This was about how big it was yesterday...and not much on the horizon...summertime weak sauce.

Tuesday, June 26, 2007

Making Waves


N WIND 10 TO 15 KT. GUSTS TO 20 KT IN THE AFTERNOON.WIND WAVES 2 FT. W SWELL 3 FT AT 7 SECONDS.RISING TO W SWELL 4 FT AT 7 SECONDS.
Y'know...3 foot at 7 seconds is pretty weak sauce...4 foot at 7 is better, but not much. In any case, this is how waves are made...don't believe all that crap about sustained winds and whatnot...there's a huge guy that sloshes water around and when he gets it right the waves are good...I know it's hard to believe, but it's true.

Monday, June 25, 2007

Surf Trike


W WIND 5 TO 10 KT...VEERING TO N 10 TO 15 KT IN THE AFTERNOON. WIND WAVES 2 FT. W SWELL 4 FT AT 8 SECONDS...DROPPING TO W SWELL 4 FT AT 7 SECONDS.
An aquaintance of mine had mentioned in the past a plan to travel down the Oregon coast by bicycle...with a trailer in tow that would hold his gear and boards...I think a customized, geared up Granny tricycle is a no brainer...extended forks would be a plus for sure.
Hey...check the board the girl in the background is carrying...a Seven singlefin?

Sunday, June 24, 2007

The Simon



SW WIND 15 KT. WIND WAVES 2 FT. W SWELL 6 FT AT 8 SECONDS...DROPPING TO W SWELL 5 FT AT 7 SECONDS.
I've posted a pic of this derelict just under the bridge of the Coast Highway at the Little Nestucca River. She's a concrete-hulled boat and floated there for many years before settling onto the bank about a decade ago I'd estimate...whether from a leak or simply filling with rainwater in a wet winter, I don't know.
The last time I posted her pic I asked if anyone knew the history of this boat...no response. I don't know when concrete hulls began to be produced and whether this boat was used to transport materials along the river, was associated with the old cannery on the bay or if there was another duty.
Anyhow, I'll ask again...anyone know the history on the Simon?

Saturday, June 23, 2007

Give Way

SW WIND 10 TO 15 KT. WIND WAVES 2 FT. W SWELL 5 FT AT 9 SECONDS...DROPPING TO W SWELL 4 FT AT 8 SECONDS.
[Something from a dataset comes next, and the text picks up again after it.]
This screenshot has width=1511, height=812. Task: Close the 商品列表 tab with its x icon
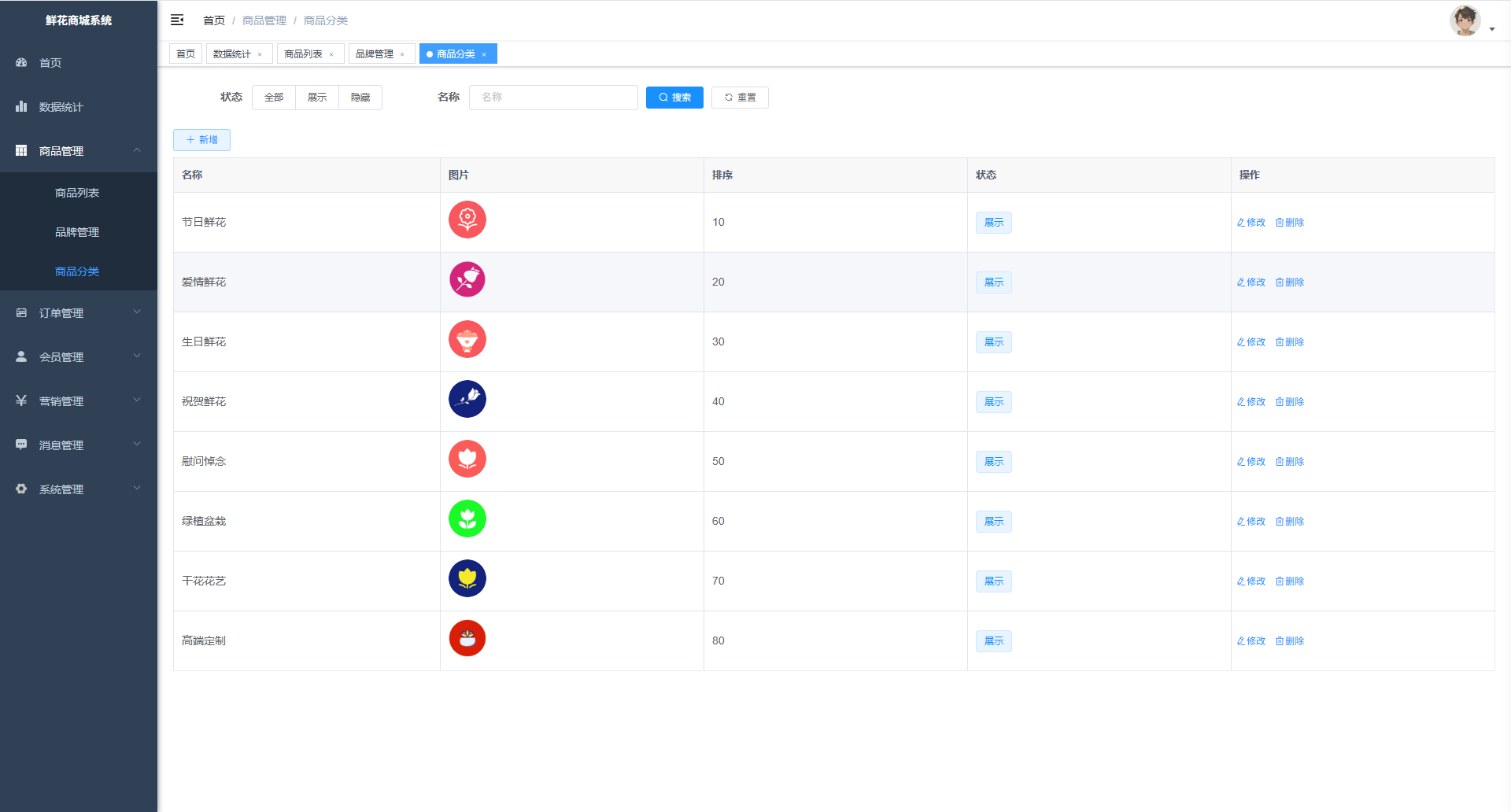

Here's a comment from yesterday:
Hi Doc,
I am starting a web site soon called wwww.surfinoregon.com, and I hope me and my friends will be able to publish articles as good as you do on your blog.
Manu
I don't know if Manu's for real...but hey Manu, this blog kind of is a web site called "Surf In Oregon"...so here's a thought: Why don't you start a website with a different name?

Friday, June 22, 2007

Onshore


W WIND 5 TO 10 KT. WIND WAVES 1 FOOT. W SWELL 5 FT AT 8 SECONDS.
When exposed to the heat of the sun, soil warms more quickly than water. As the land warms, so does the air directly above it. As this warm air rises, cooler air from over the ocean flows toward the land. This onshore wind may provide a cooling effect for what would otherwise be an extremely hot region. As the sun goes down, the land cools more rapidly than the water. In early evening the air over the ocean is warmer than the air over the land, and the flow of air is reversed producing an offshore wind.
I keep waiting for the offshores...nothing yet.
Local Report:
Yesterday was the worst... ~doc
Bumpy, mushy, stacked, and disorganized. I took a nap while watching my crew catch nothing decent. It cleaned up (comparatively) around noon but it still sucked. I decided to join them around noon, caught 2 "waves", and called it a day. It wasn't worth it. ~grave wisdom

Thursday, June 21, 2007

Judgement

SW WIND 15 TO 20 KT WITH A FEW GUSTS TO 25 KT EARLY. WINDS EASE TO 10 TO 15 KT BY AFTERNOON. WIND WAVES 2 FT. W SWELL 5 FTAT 9 SECONDS. DROPPING TO W SWELL 4 FT AT 9 SECONDS.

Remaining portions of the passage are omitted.